This is my first time using splunk cloud. And I'm trying to perform field extraction directly in the heavy forwarder before indexing the data.
I created REPORT and TRANSFORM in props.conf with transform.conf configured using regex expression tested and functional in splunk Cloud through field extract, but it does not work when trying to use HF
Are there any limitations on data extraction when using heavy forwarder to Splunk Cloud?
Sorry for not being so clear, here is a description of what was done:
I want to extract fields in HF before sending to Splunk Cloud.
transforms.conf
[field_extract_username]
SOURCE_KEY = _raw
REGEX = (\susername\s\[(?P<user>.+?)\]\s)
FORMAT = user::$1
props.conf
[keycloak]
DATETIME_CONFIG =
INDEXED_EXTRACTIONS = json
LINE_BREAKER = ([\r\n]+)
NO_BINARY_CHECK = true
category = Custom
pulldown_type = 1
disabled = false
SHOULD_LINEMERGE = true
REPORT-field_extract = field_username
EXTRACT-username = \susername\s\[(.+?)\]\s
EXTRACT-user = (\susername\s\[(?P<user>.+?)\]\s)

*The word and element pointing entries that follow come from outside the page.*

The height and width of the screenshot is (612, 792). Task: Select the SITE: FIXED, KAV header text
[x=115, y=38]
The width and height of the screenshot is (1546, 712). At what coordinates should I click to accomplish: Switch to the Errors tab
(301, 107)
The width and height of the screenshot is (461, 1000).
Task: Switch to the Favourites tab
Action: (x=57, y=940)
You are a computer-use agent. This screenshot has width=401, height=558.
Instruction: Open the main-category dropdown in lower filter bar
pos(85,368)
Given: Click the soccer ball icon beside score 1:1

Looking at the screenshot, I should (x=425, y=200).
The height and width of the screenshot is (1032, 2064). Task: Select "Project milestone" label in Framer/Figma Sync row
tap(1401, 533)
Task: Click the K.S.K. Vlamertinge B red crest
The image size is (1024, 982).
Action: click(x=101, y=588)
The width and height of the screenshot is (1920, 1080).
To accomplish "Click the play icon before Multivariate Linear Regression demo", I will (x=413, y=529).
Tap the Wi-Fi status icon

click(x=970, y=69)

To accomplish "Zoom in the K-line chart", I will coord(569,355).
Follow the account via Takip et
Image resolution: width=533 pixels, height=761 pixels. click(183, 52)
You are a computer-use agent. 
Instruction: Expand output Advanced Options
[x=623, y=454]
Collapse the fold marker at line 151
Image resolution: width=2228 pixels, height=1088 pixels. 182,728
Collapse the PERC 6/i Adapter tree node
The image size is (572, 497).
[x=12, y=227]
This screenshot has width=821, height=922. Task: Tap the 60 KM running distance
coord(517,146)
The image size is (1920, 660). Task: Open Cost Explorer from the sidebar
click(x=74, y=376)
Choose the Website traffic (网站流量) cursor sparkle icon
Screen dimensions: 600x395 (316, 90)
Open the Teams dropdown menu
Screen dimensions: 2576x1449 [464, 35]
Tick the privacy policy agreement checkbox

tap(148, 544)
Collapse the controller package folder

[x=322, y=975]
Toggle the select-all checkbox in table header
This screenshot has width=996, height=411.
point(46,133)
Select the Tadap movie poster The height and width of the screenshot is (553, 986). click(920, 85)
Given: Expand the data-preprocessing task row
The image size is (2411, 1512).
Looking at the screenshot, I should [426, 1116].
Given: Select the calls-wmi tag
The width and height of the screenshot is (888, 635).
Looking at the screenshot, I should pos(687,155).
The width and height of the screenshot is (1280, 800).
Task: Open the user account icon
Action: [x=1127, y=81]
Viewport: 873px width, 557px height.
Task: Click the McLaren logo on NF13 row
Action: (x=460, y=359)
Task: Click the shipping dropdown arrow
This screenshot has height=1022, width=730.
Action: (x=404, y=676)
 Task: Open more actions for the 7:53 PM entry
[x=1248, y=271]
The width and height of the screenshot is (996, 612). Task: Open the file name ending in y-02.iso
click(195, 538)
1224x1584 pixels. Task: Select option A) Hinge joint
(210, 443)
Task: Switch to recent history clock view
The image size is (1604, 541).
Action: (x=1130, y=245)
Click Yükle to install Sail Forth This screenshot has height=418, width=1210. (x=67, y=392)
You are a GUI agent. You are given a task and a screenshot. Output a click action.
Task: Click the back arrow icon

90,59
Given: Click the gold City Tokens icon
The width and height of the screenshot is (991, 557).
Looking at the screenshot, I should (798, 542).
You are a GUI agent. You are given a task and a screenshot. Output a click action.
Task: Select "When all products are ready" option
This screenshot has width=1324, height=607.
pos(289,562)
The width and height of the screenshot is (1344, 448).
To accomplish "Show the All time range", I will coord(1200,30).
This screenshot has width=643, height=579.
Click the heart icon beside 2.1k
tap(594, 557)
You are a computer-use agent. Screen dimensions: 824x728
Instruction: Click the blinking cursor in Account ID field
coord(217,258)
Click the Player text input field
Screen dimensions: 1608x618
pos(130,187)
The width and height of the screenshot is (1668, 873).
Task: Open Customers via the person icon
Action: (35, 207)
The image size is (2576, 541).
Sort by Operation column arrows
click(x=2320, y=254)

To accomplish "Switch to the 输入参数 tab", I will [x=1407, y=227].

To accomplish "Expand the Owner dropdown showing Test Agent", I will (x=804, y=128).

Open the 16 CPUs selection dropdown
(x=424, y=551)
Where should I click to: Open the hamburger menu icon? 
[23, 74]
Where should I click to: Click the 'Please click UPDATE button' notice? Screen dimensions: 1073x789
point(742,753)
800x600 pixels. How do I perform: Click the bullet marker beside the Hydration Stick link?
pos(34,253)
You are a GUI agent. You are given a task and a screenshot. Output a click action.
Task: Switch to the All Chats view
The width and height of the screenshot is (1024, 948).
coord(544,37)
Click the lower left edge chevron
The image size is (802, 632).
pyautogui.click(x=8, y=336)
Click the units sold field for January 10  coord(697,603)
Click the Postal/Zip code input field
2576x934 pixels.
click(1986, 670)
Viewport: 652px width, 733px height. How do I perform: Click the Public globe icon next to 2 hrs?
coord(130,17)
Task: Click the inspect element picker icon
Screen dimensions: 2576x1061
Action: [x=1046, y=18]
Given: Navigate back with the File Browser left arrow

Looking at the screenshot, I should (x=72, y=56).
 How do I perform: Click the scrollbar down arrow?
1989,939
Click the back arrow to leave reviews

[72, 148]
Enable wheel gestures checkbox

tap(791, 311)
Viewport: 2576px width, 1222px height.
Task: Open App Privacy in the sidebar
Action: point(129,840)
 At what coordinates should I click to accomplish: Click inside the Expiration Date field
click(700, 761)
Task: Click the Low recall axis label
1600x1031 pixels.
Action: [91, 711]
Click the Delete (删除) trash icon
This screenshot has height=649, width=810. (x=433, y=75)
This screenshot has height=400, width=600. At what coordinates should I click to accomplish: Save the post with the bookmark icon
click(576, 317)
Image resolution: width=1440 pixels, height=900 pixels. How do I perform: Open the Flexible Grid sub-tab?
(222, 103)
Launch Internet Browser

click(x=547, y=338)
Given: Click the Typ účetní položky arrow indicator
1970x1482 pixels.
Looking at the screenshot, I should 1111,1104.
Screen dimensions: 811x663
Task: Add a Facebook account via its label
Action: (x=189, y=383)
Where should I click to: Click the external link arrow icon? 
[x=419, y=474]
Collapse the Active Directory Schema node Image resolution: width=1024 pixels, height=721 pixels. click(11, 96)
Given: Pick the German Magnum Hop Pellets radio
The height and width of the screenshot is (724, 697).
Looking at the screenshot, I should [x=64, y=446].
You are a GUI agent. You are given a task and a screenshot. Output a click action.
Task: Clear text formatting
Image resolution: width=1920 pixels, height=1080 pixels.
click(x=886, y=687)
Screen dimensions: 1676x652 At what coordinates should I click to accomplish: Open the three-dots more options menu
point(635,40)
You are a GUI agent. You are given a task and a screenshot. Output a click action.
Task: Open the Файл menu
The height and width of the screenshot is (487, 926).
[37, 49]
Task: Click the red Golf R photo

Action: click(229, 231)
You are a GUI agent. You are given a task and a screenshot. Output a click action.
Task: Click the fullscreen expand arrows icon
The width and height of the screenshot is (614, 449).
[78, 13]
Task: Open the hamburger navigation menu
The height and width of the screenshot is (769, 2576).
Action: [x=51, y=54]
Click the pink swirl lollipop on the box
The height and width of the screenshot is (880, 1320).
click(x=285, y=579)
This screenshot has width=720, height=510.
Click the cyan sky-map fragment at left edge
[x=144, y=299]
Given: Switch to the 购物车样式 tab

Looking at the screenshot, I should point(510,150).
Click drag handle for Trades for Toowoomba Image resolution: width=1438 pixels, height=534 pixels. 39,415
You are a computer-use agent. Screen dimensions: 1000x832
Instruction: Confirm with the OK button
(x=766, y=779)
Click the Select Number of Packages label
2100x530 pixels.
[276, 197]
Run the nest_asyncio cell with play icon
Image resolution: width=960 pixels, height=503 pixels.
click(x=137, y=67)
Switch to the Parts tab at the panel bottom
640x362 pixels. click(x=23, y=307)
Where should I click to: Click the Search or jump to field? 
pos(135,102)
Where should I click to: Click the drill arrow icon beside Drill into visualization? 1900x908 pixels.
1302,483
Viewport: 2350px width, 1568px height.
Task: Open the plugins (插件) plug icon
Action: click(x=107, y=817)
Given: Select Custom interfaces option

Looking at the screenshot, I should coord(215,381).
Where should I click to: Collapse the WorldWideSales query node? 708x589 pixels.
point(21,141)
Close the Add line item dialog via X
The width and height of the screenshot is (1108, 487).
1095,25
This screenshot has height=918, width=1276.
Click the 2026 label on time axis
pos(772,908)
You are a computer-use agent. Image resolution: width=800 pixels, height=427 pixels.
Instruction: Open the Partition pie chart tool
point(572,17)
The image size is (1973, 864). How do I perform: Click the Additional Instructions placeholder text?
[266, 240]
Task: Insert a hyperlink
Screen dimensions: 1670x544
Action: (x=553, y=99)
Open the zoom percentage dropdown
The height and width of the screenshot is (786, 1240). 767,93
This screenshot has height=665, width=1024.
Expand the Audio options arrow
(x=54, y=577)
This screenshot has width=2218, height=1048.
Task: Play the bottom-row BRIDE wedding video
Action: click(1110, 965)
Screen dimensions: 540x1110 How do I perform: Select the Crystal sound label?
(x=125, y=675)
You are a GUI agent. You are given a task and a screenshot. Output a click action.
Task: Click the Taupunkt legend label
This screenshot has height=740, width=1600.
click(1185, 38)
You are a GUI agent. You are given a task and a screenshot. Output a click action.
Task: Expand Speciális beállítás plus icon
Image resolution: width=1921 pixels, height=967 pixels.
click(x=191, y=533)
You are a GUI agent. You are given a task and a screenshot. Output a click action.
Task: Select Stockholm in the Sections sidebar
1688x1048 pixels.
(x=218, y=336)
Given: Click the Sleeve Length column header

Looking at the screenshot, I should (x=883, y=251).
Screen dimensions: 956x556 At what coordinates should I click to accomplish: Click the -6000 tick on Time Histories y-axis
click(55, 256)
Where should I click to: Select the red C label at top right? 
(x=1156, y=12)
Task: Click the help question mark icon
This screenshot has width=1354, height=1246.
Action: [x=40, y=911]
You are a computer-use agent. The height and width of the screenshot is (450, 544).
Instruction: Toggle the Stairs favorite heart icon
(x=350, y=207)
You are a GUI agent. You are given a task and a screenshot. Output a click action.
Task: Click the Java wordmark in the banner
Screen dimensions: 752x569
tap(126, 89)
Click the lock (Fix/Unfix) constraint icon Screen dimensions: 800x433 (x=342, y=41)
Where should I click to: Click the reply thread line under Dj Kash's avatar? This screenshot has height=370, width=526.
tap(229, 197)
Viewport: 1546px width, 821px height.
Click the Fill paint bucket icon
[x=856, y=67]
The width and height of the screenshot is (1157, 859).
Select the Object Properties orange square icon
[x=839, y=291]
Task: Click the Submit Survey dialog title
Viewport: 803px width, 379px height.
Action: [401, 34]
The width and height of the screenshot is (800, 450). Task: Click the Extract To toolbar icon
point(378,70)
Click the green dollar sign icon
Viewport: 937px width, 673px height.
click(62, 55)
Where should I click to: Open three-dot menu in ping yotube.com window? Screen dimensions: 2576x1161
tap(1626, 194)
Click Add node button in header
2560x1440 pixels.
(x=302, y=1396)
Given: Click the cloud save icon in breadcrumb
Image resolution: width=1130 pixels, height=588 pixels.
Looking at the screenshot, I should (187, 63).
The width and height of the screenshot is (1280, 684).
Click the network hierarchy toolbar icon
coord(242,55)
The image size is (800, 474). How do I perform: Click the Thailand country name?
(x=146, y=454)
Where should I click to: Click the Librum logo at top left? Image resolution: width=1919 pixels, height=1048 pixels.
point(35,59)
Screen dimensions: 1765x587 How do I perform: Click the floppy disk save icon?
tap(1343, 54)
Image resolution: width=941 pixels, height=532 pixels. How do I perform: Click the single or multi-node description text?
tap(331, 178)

EXTRACT-username and EXTRACT-user I created as a test after REPORT-field_extract extracted the user field.
_raw log:
{
"log": "stdout F {\"timestamp\":\"%s\",\"sequence\":%d,\"loggerClassName\":\"org.jboss.logging.Logger\",\"loggerName\":\"br.com.XXXXXX. keycloak.login.pf.clients.CustomerLoginClient\",\"level\":\"INFO\",\"message\":\"CustomerLoginClient.fetchValidateLogin - Processed - username [XX157118577] clientId [https://www.XXXX.com/app] took [104ms]\",\"threadName\":\"executor-thread-3577\",\"threadId\":1XXXXX73,\"mdc\":{\"dt.entity.process_group\":\"PROC ESS_GROUP-DXXA014C1XXXX7EC\",\"dt.host_group.id\":\"prd\",\"dt.entity.host_group\":\"HOST_GROUP-46FAFFBA838D4E81\", \"dt.entity.host\":\"HOST-971DXXXXXXX0F72E\",\"dt.entity.process_group_instance\":\"PROCESS_GROUP_INSTANCE-60C0A631 DB5AB172\"},\"ndc\":\"\",\"hostName\":\"keycloak-XXXXX-X\",\"processName\":\"QuarkusEntryPoint\",\"processId\":1}",
"source": "/var/log/containers/keycloak-XXXXX-0_XXXXXX_keycloak-814935ba7b1d4XXXXXXXXeb8d4dfc51d27283a257c4a96526eb.log",
"host": "[\"keycloak-XXXXX-0\"]",
"type": "-",
"environment": "prod"
}
REPORT and EXTRACT are search-time settings (they define what's being done when Splunk fetches indexed data from indexers). Therefore configuring them on a HF is pointless. If you really really want to use index-time extraction to create an indexed field (which might not be the best idea), you should use TRANSFORM.
BTW, you shouldn't use SHOULD_LINEMERGE=true (it's for a very very rare border cases and it incures big performance penalty),
And your data looks as if it needed some external preprocessing step to extract the json object from within the log field string.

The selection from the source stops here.